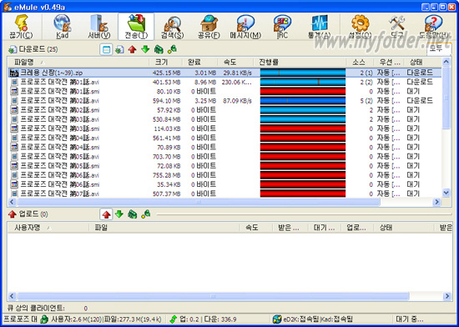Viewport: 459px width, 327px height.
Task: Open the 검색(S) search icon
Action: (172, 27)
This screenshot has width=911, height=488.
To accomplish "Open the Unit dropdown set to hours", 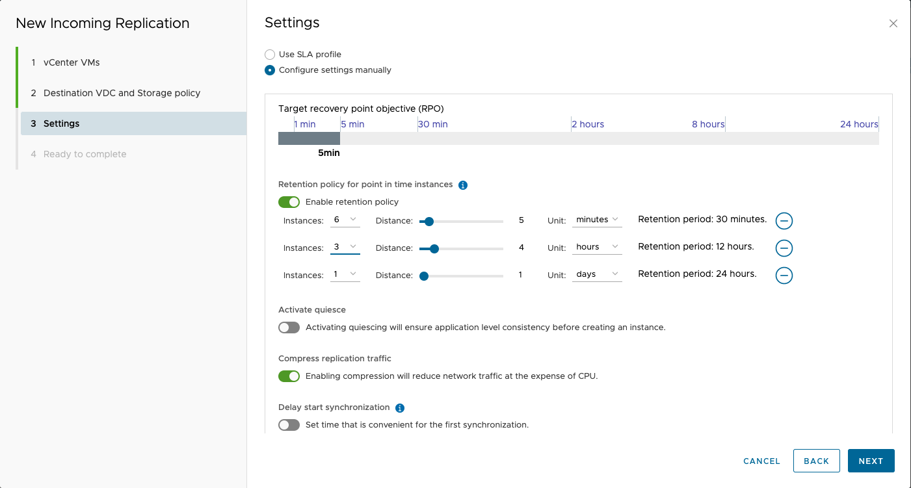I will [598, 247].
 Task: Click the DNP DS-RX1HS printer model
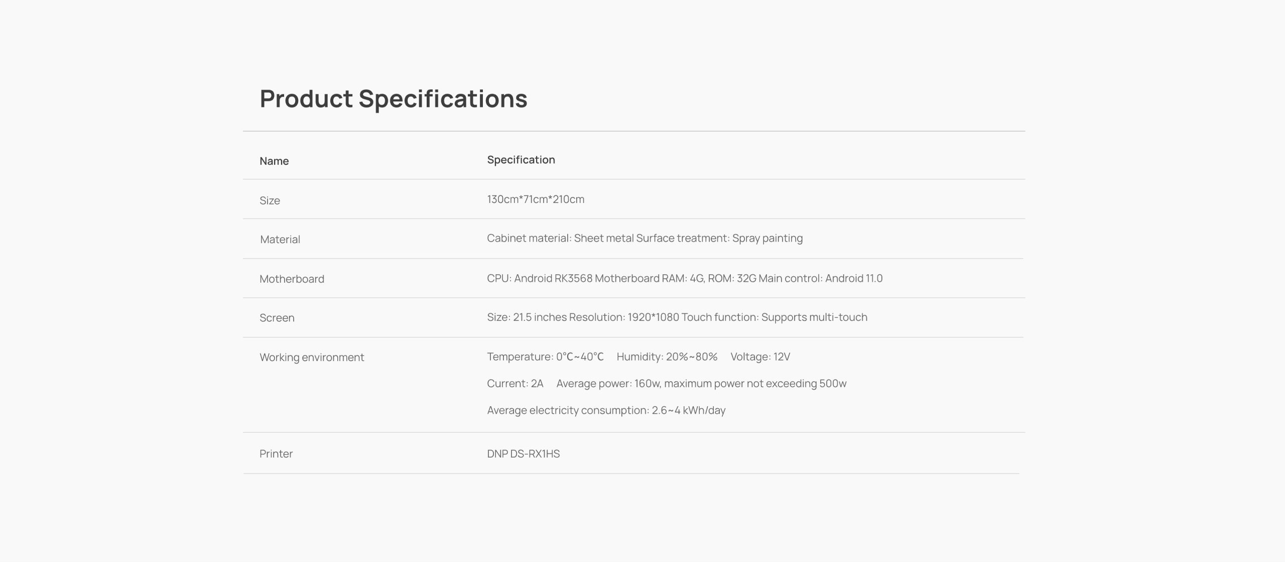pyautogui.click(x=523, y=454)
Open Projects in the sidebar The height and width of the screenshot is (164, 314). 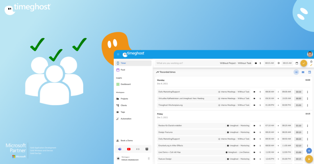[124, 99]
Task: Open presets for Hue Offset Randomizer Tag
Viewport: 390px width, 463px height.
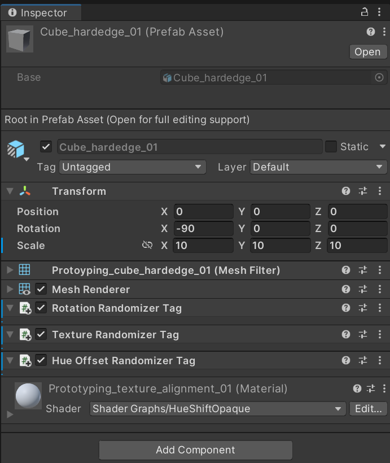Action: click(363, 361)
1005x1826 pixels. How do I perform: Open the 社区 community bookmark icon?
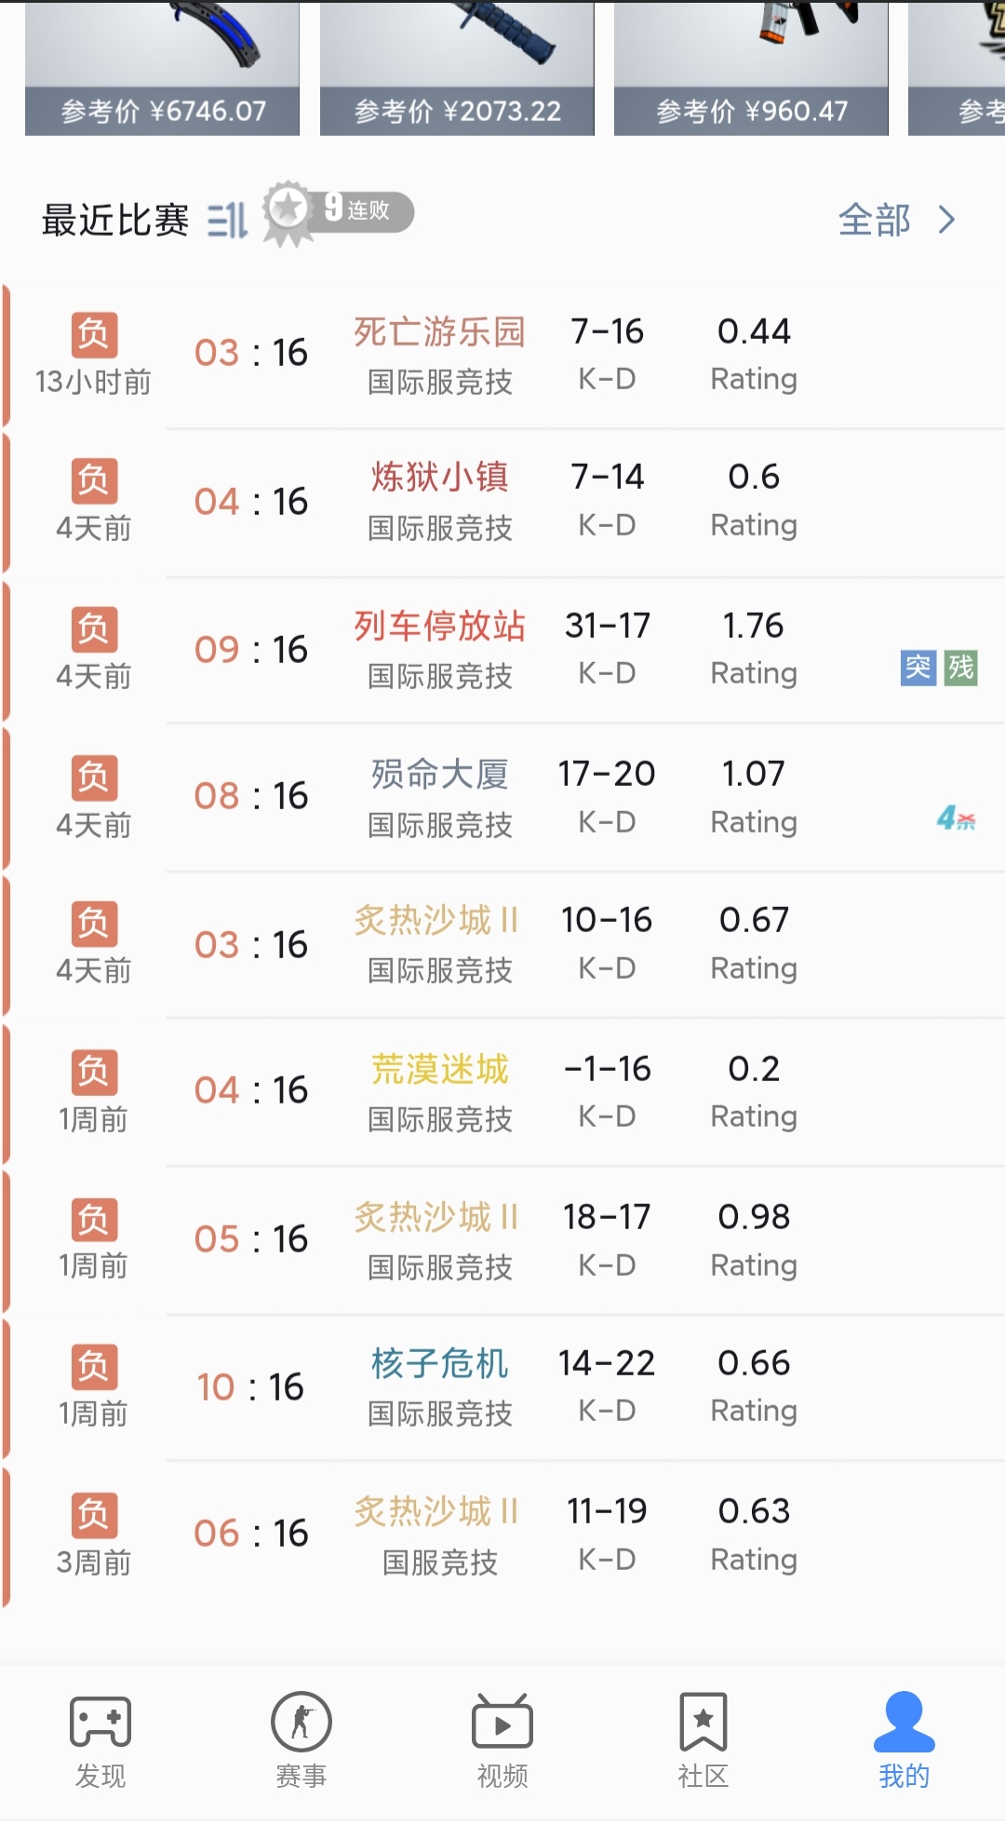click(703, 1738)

══════════

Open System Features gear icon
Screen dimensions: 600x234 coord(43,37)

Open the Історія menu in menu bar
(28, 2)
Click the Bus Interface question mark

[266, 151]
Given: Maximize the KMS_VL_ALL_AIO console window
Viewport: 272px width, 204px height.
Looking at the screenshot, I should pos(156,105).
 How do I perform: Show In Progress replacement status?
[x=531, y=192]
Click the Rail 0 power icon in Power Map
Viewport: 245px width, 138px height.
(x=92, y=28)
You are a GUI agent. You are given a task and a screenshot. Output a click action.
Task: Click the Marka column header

══════════

Among the entries above, copy exactly only the lines starting with the one containing "You are a GUI" and going through the one containing "Task: Click the Marka column header", both ends included.

You are a GUI agent. You are given a task and a screenshot. Output a click action.
Task: Click the Marka column header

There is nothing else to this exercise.